Affirmative answers to these questions of fact, of course, would greatly strengthen the U.S. and its partners’ arguments for the near-legality and, thus, the legitimacy of their war in Iraq. But in international law’s world of decentralized authority and weak institutions, facts are funny things. What legally relevant facts do (and, in such cases as possible Security Council resolutions, what legally relevant facts are) depends on persuading foreign governments and the constituencies that influence them. This maxim is especially strong where— as is clearly the case in Iraq— there will be international disputes aplenty (both honest and duplicitous, both reasonable and preposterous) about what “really” happened before, during and perhaps after the war.

Here, the U.S. and its partners and proponents face a difficult task. Whether one characterizes it as fighting an uphill battle on unreasonably steep terrain, or climbing out of a deep hole of the U.S.’s own making, the task of persuading much of the world that coalition actions were indeed “(almost) close enough to legal” will be no mean feat.
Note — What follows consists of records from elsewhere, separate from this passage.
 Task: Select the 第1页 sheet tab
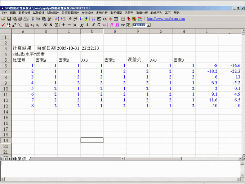point(22,159)
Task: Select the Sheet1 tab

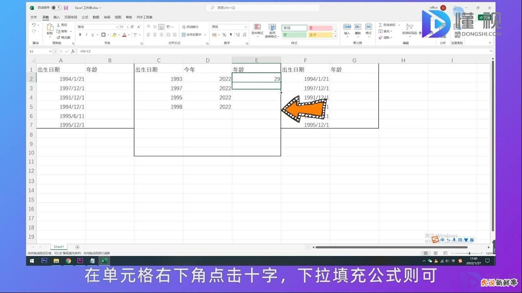Action: coord(58,247)
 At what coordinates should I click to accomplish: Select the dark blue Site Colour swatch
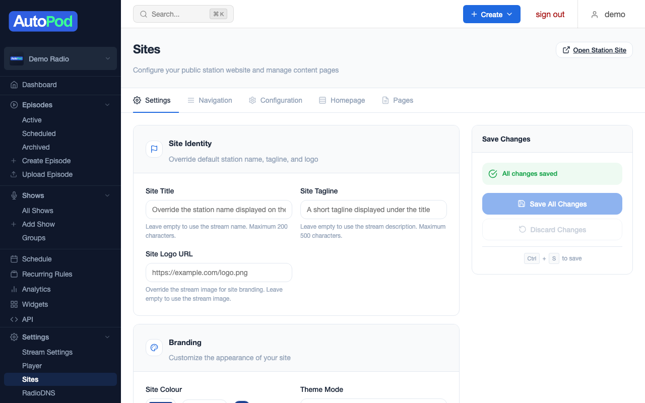click(242, 401)
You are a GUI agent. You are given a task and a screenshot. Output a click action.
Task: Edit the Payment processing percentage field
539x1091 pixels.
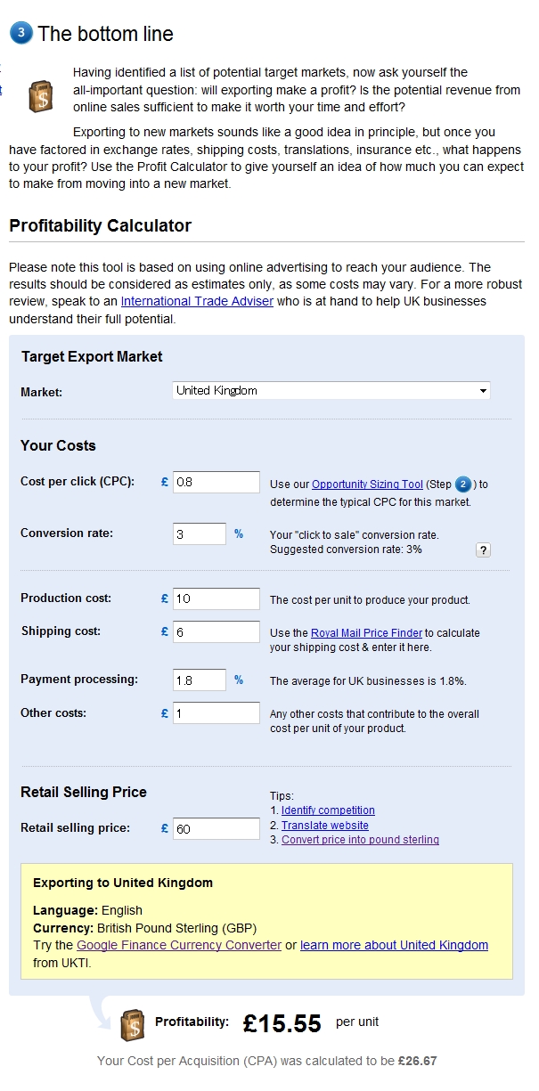[x=200, y=680]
One can attribute more or less of the blame to, on one hand, American diplomatic bungling, bullying, and insensitivity or the Bush administration’s prior contempt for international law, or, on the other hand, the cynical calculations of narrow self-interest, the desperate grasping for the influence due a great power, or the awkward attempts to cover up complicity with Saddam’s regime variously undertaken by France or Russia or Germany or China. But, whatever its mix of origins, the challenge will be formidable.

If the coalition partners can produce very good facts and if the Bush administration and its supporters can do a much better job of presenting them to the post-Iraq war world than they did in arguing the pre-war case for intervention, then the U.S. and its coalition allies might — but only might— secure the politically useful outcome that is the closest that international law can come to a favorable judgment under the circumstances: much of the world, including the great powers and traditional U.S. allies, might accept that the war in Iraq was almost legal, far from lawless and thus a relatively minor breach and perhaps even a step toward developing an international legal regime that accepts a post-September 11 reconception of self-defense and an expanded notion of forcible intervention for benevolent purposes.

Such an outcome, however, is far from certain, and at the moment may seem very unlikely. The failure to achieve it would represent not just a diplomatic setback for the American and British administrations and states that have to varying degrees sided with them. It would also be a blow to the role of international law and international legal institutions in legitimating and constraining the international use of force. This is precisely the outcome that the states denouncing American lawlessness accused the Bush administration of courting, but it is one that, ironically, will also have been in part the product of such states’ political tactics having leaned so heavily on a narrow, rigid and ultimately brittle conception of international legality.